Guardando alla specificità dell’esperienza di questa comunità, nella diaspora e in patria, risulta evidente come il nazionalismo rappresenti un’istanza emancipatrice sorta in risposta all’oppressione Sinali. Sebbene in tutto il testo sia sempre presente un riconoscimento del principio di autodeterminazione dei popoli che è alla base del nazionalismo Tamil e della rivendicazione del Tamil Eelam, il contributo finale di Ambra Pirri non rinuncia a indagare, e mettere in crisi, le strutture repressive che soggiacciono alla narrazione nazionalistica. Facendo ricorso a un’ormai consolidata letteratura critica, femminista e postcoloniale, la studiosa ci conduce nel cuore sessista e razzista della nazione, laddove la Patria stuprata ha sempre un corpo di donna e le differenze vengono alienate in un’alterità fittizia.

Citando Federici (Caliban and the Witch. Women, the Body and Primitive Accumulation, 2004), Pirri riprende la nozione marxiana di «accumulazione primitiva» ― il violento processo di espropriazione che caratterizza gli albori del capitalismo ―, ricordando come la nazione venga alla luce «grondando sangue»: il sangue dei proletarizzati e dei colonizzati, ma soprattutto il sangue delle donne.  Il saggio finale di Pirri ha un effetto destabilizzante e mette in crisi il lettore che sperava di poter comprendere le origini e lo sviluppo di un conflitto postcoloniale senza scomodare radicalmente le categorie con cui pensa la sfera del «politico». È così che l’ultimo intervento dialoga con il primo e concretizza il progetto che sta alla base di un «esercizio interculturale» come Oltre la Nazione: una «pedagogia del conflitto».
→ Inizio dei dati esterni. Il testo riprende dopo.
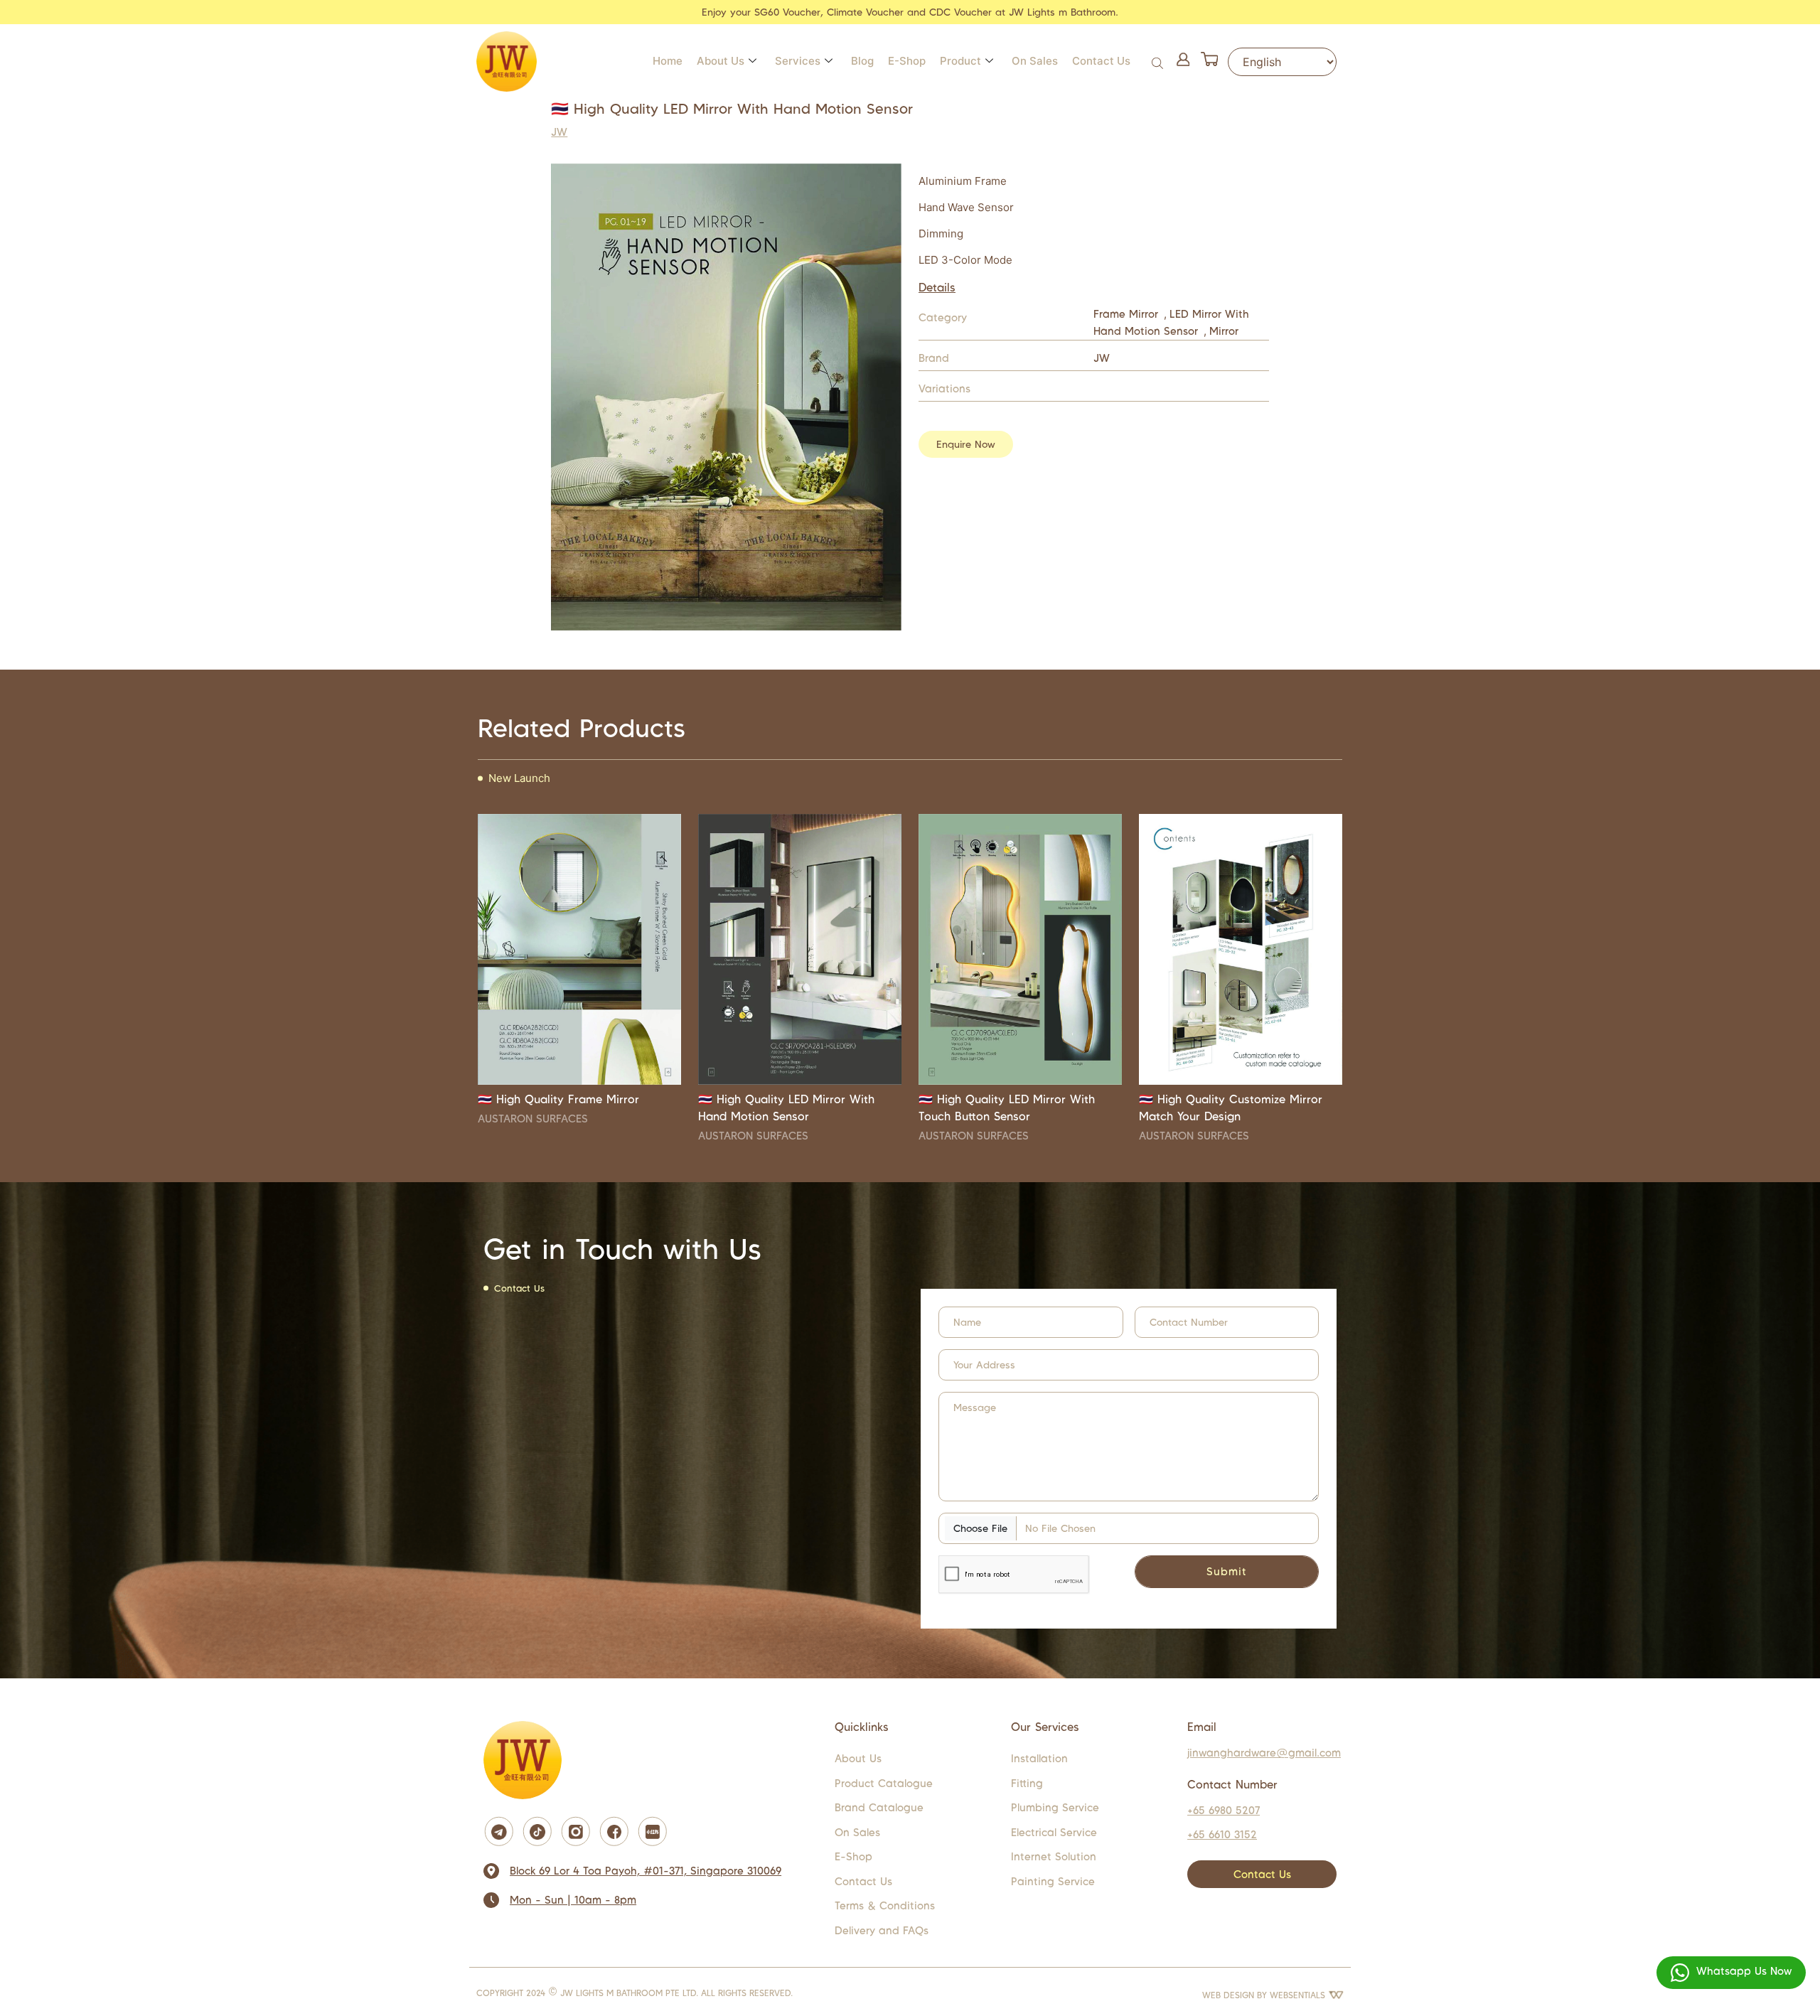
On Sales (1035, 61)
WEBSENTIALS (1299, 1995)
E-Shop (907, 61)
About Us (720, 61)
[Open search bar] (1159, 61)
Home (667, 61)
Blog (862, 61)
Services (797, 61)
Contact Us (1101, 61)
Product (960, 61)
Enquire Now (965, 444)
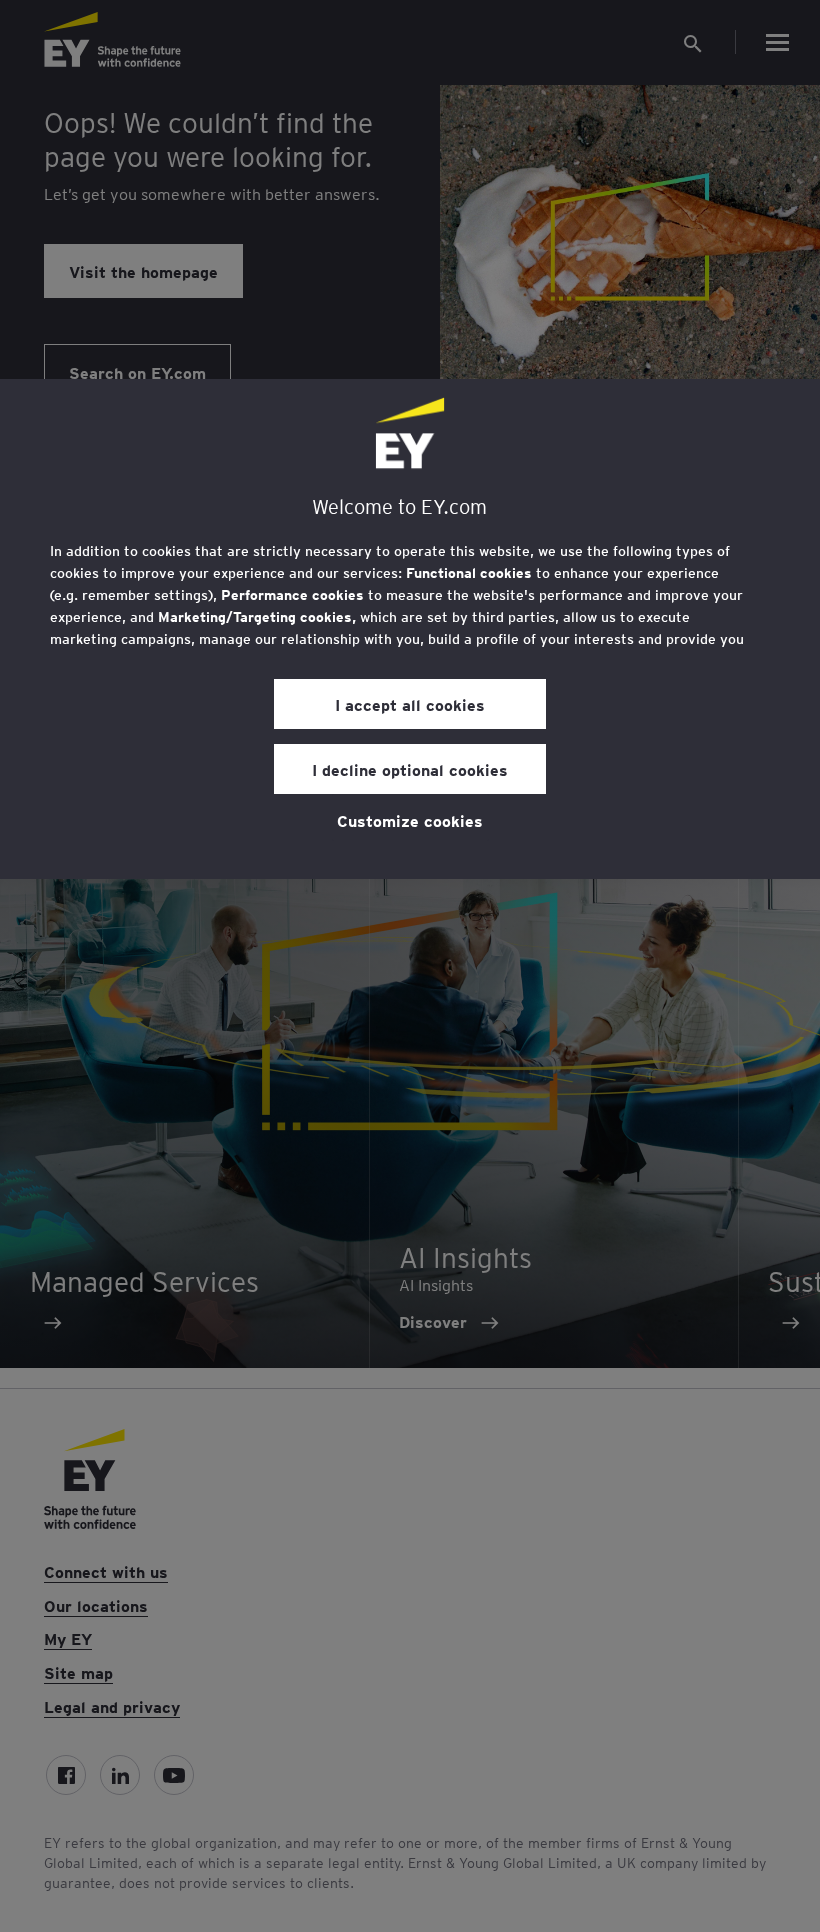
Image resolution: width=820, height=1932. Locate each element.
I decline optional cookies (410, 769)
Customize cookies (410, 820)
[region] (410, 629)
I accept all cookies (410, 704)
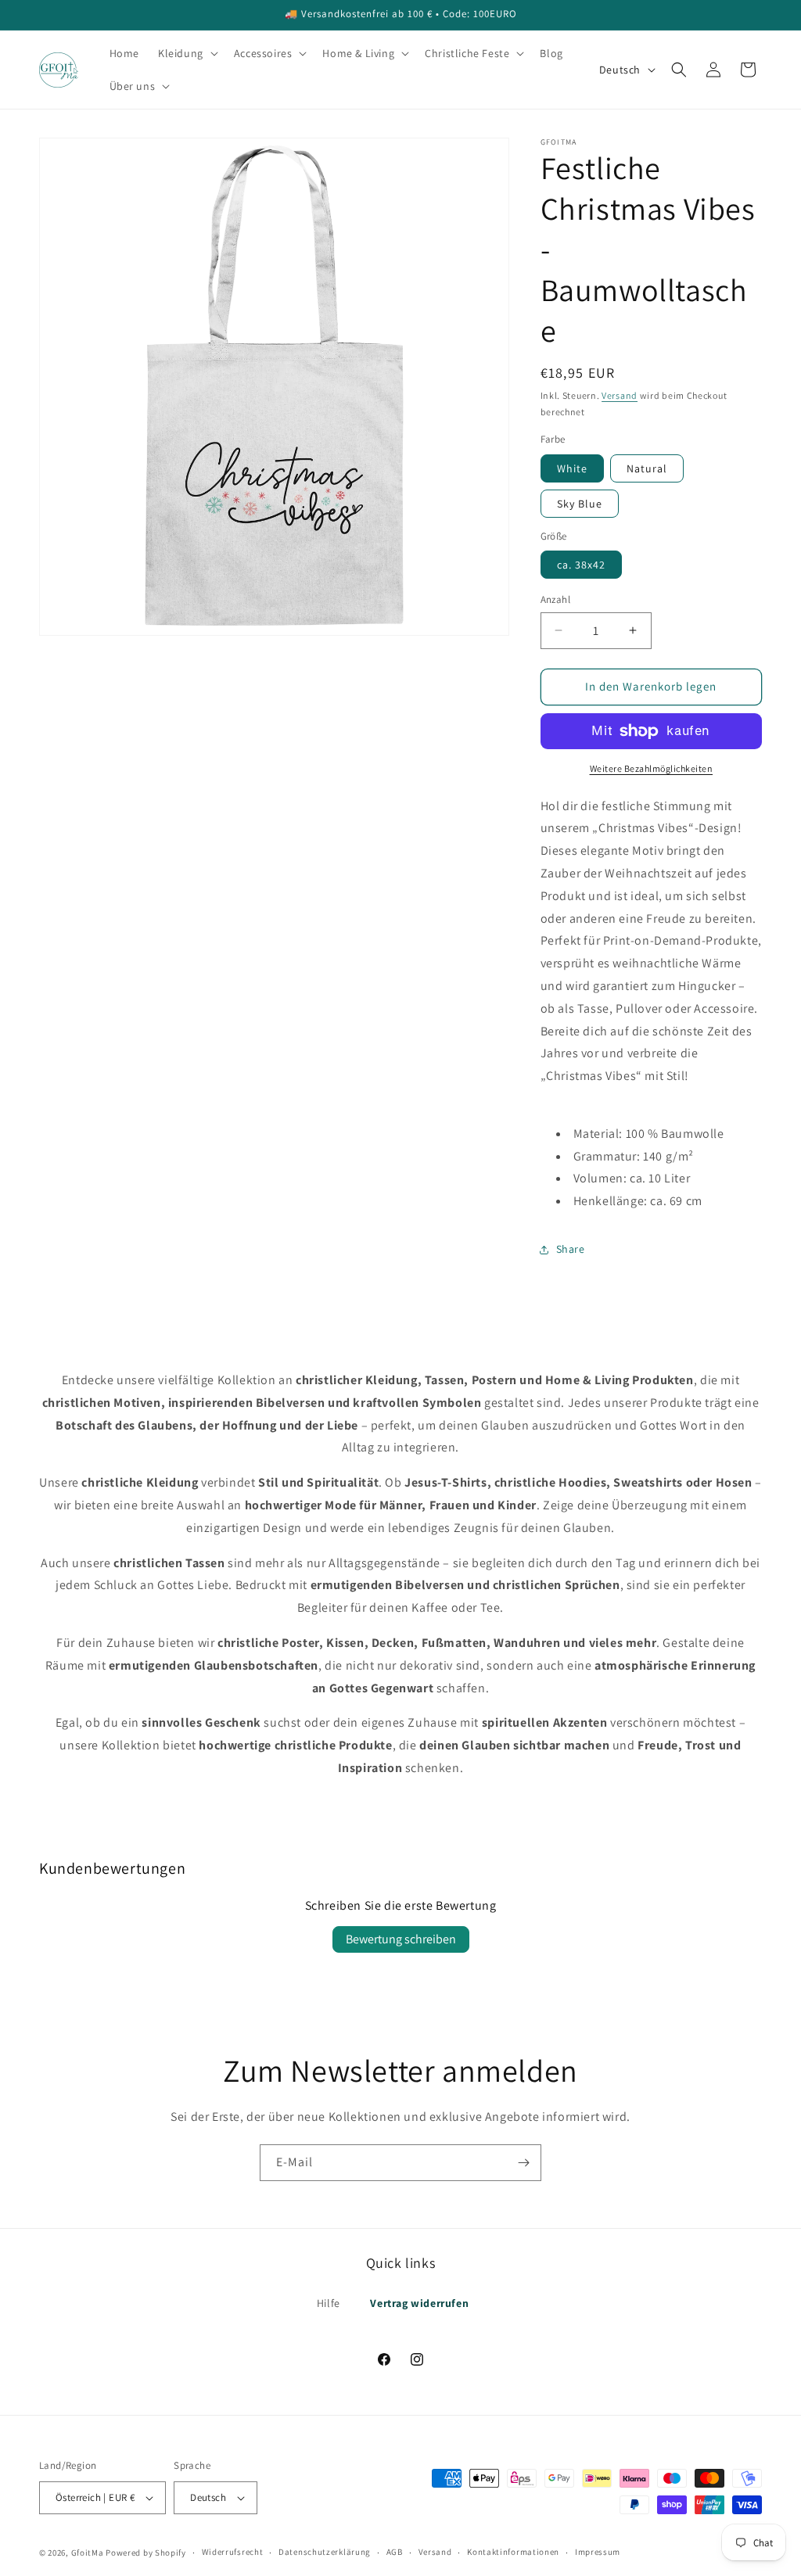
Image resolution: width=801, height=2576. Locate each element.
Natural (647, 468)
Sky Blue (579, 504)
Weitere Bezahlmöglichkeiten (651, 768)
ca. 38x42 (581, 565)
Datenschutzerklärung (324, 2551)
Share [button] (570, 1249)
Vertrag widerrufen (419, 2303)
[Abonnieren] (523, 2162)
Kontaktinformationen (513, 2551)
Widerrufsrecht (233, 2551)
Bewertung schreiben (401, 1939)
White (572, 468)
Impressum (597, 2551)
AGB (394, 2551)
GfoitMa (87, 2552)
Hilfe (328, 2303)
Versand (620, 395)
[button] (186, 53)
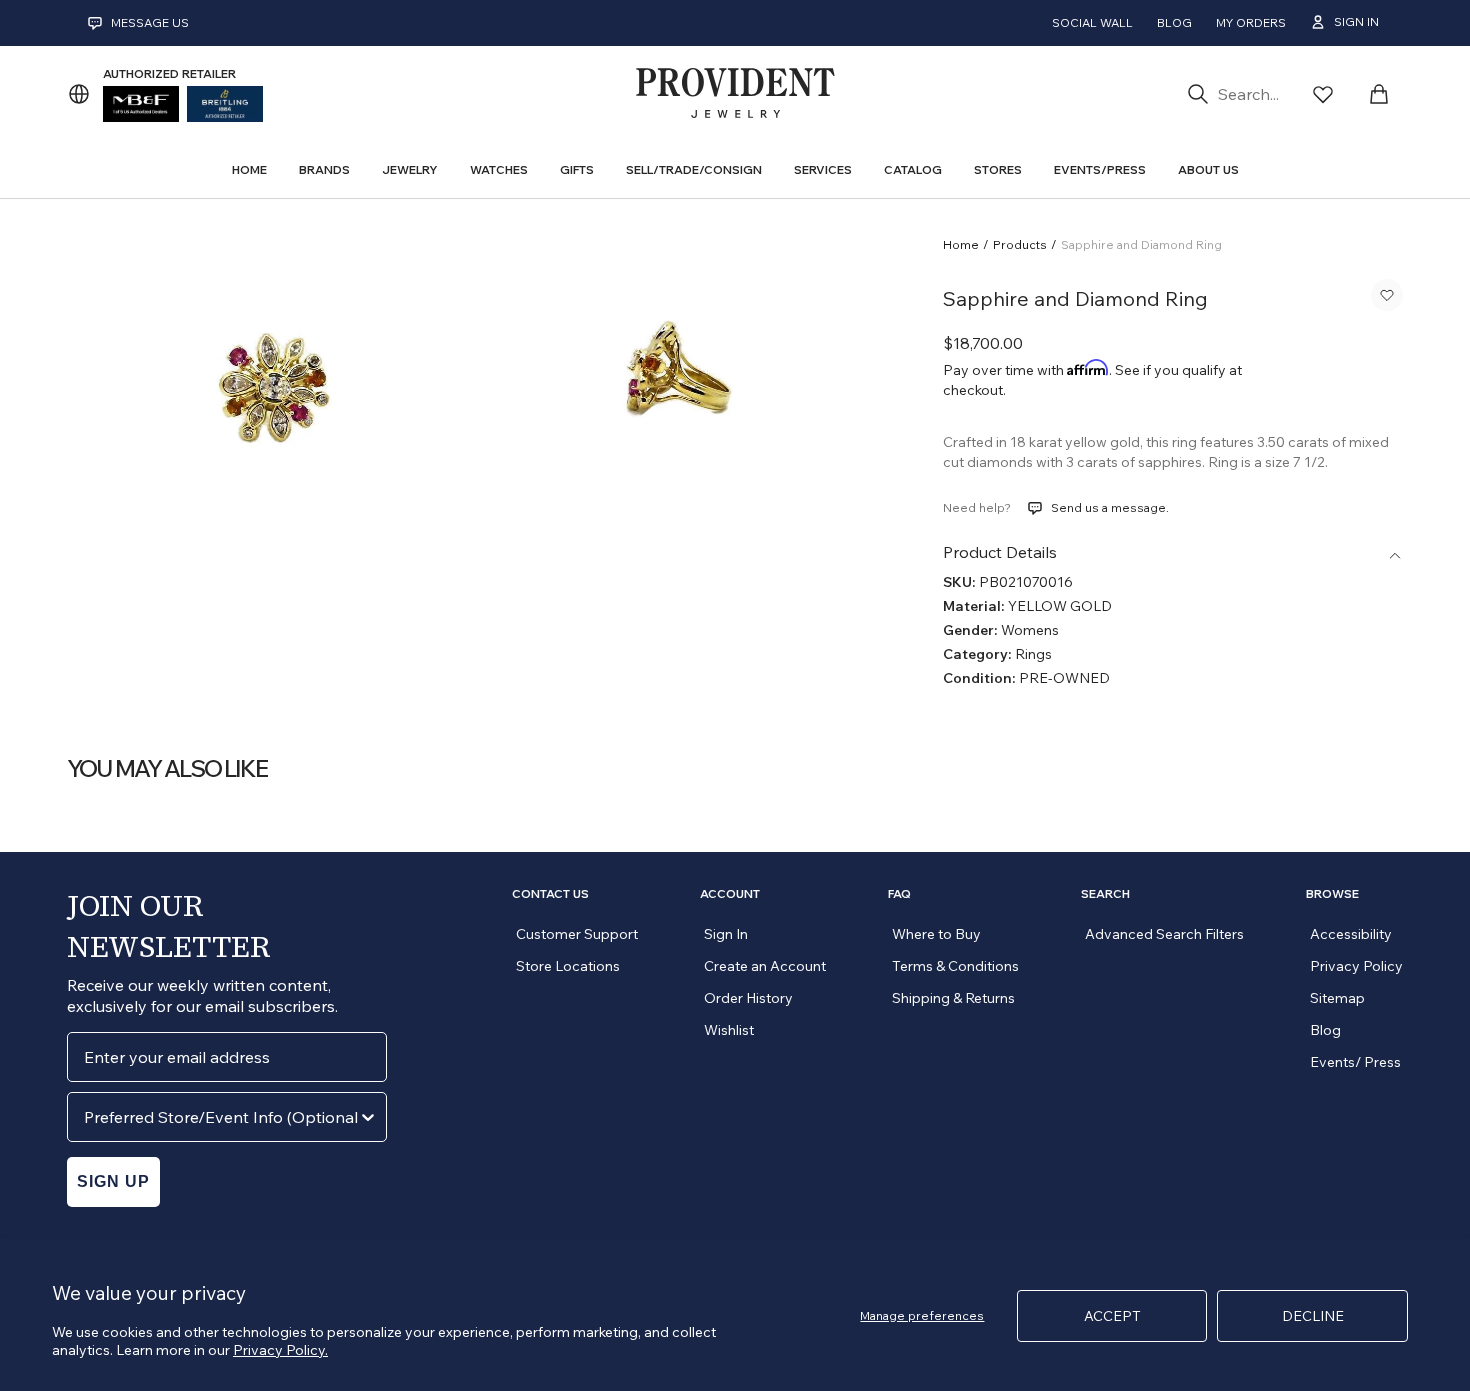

In Oltre la nazione l’interculturalità è pensata come il campo aperto di un conflitto che non abbisogna di essere sanato, ma necessita di essere esperito e affrontato con gli strumenti più raffinati dei quali si è in possesso. Questo campo è uno spazio scomodo, che promette di aprire più contraddizioni di quante sia disposto a scioglierne. Ma è lo spazio che i nostri saperi devono abitare, perché «se non vogliamo che torni la violenza, bisogna rispettare il conflitto che ― sempre ― esiste, cercando di gestirlo in maniera creativa e con giustizia» (ibidem, p. 67).